The performance architecture aims to align strategic goals and objectives with specific metrics that can be applied to processes, systems, and technology in order to evaluate success against those goals. The goal of performance architecture is to provide the ability to take corrective action on performance results, the capability to measure resource contributions to specific mission value, and the ability to influence strategic objectives. Improved performance is realized through greater focus on mission, agreement on goals and objectives, and timely reporting of results.

The ICAM performance architecture consists of the following components:

Business Challenges Analysis. Provides an overview of the challenges within the current ICAM environment. Business challenges often represent strategic improvement opportunities for the target state architecture.
Business Drivers, Goals, and Objectives. Describes the goals, drivers, and objectives for ICAM. The drivers show a direct link to the policies and other guidance documents impacting ICAM implementation.
Performance Metrics. Create a reporting framework to measure the activities and investments within the ICAM segment.
Although the performance architecture is typically listed first among the segment layers, it frequently “book ends” the architectural development process, with the definition of strategic goals and objectives occurring in the earliest stages and the refinement and acceptance of performance metrics occurring as one of the last steps in creating the transition plan. The placement of the components of the performance architecture in the Roadmap reflects this split development of the layer.

In order to develop the performance metrics, the development team reviewed many as-is performance metrics that agencies use to track against individual ICAM investments through the OMB Exhibit 300. Analysis of the as-is metrics revealed that agencies are not tracking consistent metrics. Additionally, the majority of the agencies surveyed currently track metrics by one or more of the following individual, rather than integrated initiatives: PKI, PIV, and E- Authentication.


Business

The business architecture is a functional perspective of the operations conducted within the ICAM segment. Segment architecture is driven by business management and delivers products that improve the delivery of business services to citizens and agency staff. As such, the business architecture provides the main viewpoint for the analysis of data, service components, and technology at the lower layers of the architecture.

The ICAM business architecture consists of the following components:

  • Business Value Chain Analysis. Identifies the high-level logical ordering of the chain of processes that deliver value. This output has been modified from the FSAM template in order to gain applicability at the federal level.
  • As-is and Target Use Cases. Provides the high-level common business processes that support ICAM functionality. The use cases provide the structure for the detailed architectural information at the Data, Service, and Technology layers of the architecture.

Business Value Chain Analysis

From an architectural perspective, the business processes for ICAM include multiple actions that are chained together. The achievement of the final outcome of the process relies on the completion of each action within the established chain. In developing a preliminary list of business processes within ICAM, the development team determined that each of the ICAM business process chains deliver value through a link back to one or more of the E-Government service sectors. The sectors are:

  • Government to Citizen (G2C). Aims to facilitate interaction between government and the American public.
  • Government to Business (G2B). Drives interaction between agencies and the private sector.
  • Government to Government (G2G). Fosters the development of inter-agency relationships and information sharing across all levels of government (Federal, state, local and tribal).

### Listed entries
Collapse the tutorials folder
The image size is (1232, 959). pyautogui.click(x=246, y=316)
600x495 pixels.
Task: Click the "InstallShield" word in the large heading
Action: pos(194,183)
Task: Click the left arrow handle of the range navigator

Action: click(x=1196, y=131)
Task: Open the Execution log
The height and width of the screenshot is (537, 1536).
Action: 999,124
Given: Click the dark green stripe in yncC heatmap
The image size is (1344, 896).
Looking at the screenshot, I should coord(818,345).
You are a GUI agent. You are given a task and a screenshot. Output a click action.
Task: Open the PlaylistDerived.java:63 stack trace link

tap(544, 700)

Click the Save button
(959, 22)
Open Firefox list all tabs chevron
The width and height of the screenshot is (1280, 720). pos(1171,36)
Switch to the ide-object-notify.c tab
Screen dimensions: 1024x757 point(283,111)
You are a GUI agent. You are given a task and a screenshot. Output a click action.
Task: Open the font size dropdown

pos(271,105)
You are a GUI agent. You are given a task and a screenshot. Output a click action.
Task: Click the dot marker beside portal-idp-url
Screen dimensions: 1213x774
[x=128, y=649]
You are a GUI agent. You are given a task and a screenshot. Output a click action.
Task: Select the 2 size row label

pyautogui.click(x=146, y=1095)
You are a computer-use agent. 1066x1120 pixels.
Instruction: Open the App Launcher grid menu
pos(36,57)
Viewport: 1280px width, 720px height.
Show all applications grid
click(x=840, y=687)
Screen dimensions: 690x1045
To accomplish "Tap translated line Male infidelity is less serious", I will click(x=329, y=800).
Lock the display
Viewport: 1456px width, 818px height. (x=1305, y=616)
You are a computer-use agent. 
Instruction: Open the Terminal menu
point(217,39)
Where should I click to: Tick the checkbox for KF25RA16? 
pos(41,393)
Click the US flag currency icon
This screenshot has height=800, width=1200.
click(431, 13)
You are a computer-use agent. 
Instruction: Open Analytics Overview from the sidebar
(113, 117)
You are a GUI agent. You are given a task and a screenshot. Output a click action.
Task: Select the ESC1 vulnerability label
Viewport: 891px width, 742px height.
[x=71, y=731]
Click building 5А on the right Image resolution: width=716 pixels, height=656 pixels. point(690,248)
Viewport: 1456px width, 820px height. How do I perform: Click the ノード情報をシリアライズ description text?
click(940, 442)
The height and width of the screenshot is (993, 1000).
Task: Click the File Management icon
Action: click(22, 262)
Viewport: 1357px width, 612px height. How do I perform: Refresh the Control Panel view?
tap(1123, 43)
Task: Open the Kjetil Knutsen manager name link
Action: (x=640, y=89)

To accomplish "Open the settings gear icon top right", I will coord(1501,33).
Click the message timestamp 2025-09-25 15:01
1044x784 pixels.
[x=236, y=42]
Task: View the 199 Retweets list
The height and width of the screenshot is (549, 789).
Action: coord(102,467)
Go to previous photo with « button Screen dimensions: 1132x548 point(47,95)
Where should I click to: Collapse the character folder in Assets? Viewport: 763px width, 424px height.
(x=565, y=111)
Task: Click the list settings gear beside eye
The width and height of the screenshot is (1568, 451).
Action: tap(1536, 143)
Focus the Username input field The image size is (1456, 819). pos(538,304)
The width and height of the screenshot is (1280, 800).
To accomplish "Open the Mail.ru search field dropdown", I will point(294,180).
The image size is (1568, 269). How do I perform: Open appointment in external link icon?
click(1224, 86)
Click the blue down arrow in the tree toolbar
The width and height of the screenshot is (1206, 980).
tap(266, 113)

### Instruction
Continue the passage on ICAM segment architecture from where it stops.

### Exercise response
  • Internal Efficiency and Effectiveness (IEE). Drives internal agency processes and activities to become more friendly, convenient, transparent, and cost-effective.

The E-Government sectors are used as a framework in the development of each of the layers of the architecture. In the use cases, certain business functions are categorized separately because the processes varied depending on the sector addressed (e.g., the processes for creating and maintaining identity data for internal employees versus citizens or business partners). Likewise, at the data and technology layers, different data repositories or technologies may fulfill the same business process for different sectors (e.g., business partners and other government entities may use a PIV-interoperable (PIV-I) credential to access Federal Government resources, whereas a citizen may use an alternate third-party credential).

The following figure provides a summary of some of the common user populations within each E-Government sector and the respective credential types that support ICAM transactions.

ICAM Architecture: Business

Use Cases Overview

As the main component of the ICAM business architecture, the Roadmap Development Team (RDT) identified common use cases that capture the main ICAM business processes. The use cases are not agency specific and instead are intended to capture the common set of activities and challenges facing agencies today in the current state and the ways in which those challenges can be addressed in a desired target state. Agencies are expected to tailor these use cases for their own ICAM segment architectures, which should align with this document.

Use Cases Overview

The architecture analysis sections of each use case additionally provide the following details specific to the use case that support the business architecture layer:

  • E-government Alignment. Mapping to one of the ICAM E-Government sectors.
  • Trigger. Event that initiates the process; may be more than one trigger in a use case.
  • Actors. Individuals, systems or organizations involved in the specific processes described for each use case.
  • Endpoints. Termination points in the process flow where a specific outcome is achieved or a specific output is produced.

Data

Data architecture is the planning and implementation of data assets including the set of data, the processes that use that data and the technologies selected for the creation and operation of information systems. From an enterprise architecture (EA) perspective, data architecture is not the set of detailed models of individual systems; instead, it provides the “big picture” including the information/data stored across the enterprise, the information that needs to be shared, and the ways in which that information should be shared through the use of exchange standards.

The ICAM data architecture consists of the following components:

  • Inventory of Government-wide Data Sources and Data Elements. Lists and describes the major cross-government ICAM data repositories, the information contained in them, and the E-Government sectors they service.
  • Target Information Flow Diagrams. Depicts the key information flows found in the business processes and assists in discovery of opportunities for re-use of information in the form of information-sharing services.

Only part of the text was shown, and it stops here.